### Task inputs
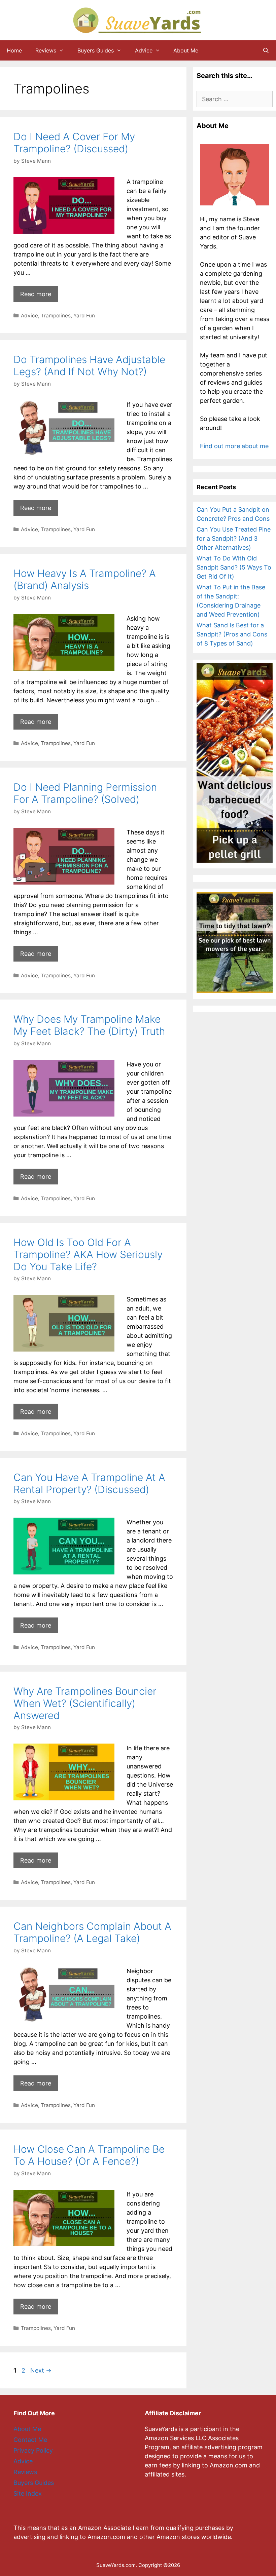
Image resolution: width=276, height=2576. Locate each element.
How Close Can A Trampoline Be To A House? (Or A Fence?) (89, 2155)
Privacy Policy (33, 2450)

==

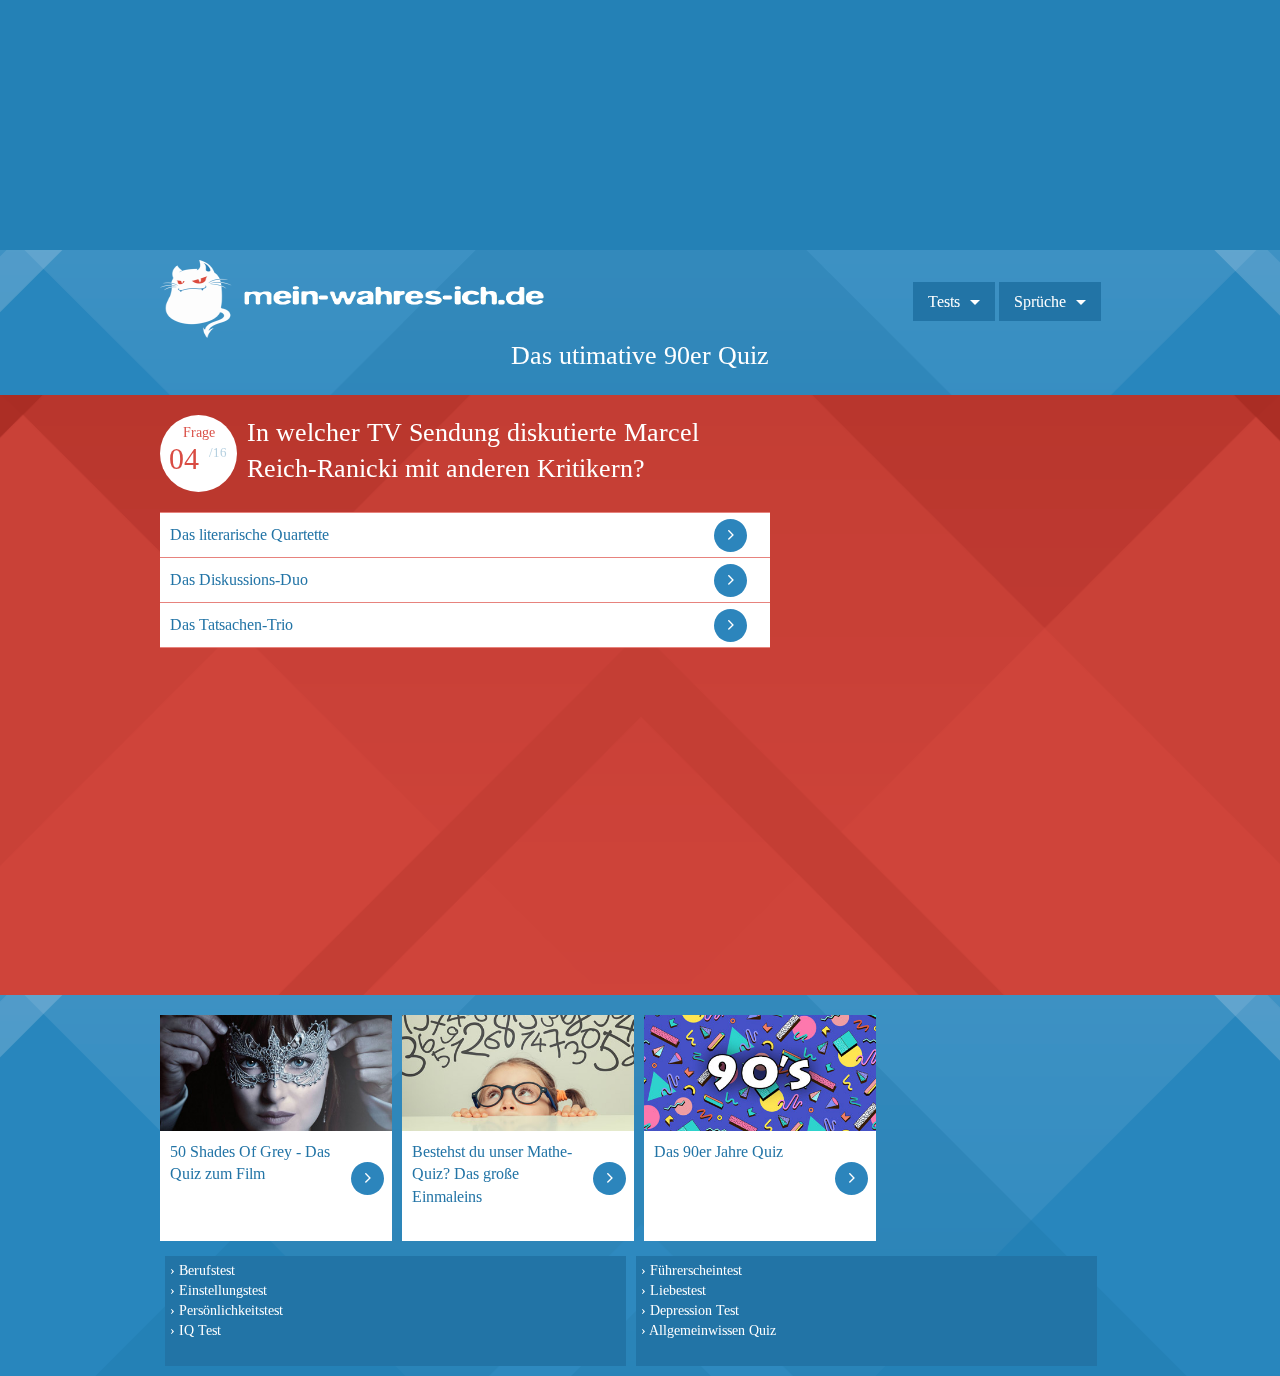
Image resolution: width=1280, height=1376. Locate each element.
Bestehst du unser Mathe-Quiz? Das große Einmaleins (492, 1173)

### Task prompt
Your task is to report how many lines of the material include the string "Image". Give the number and no other words.

### Result
2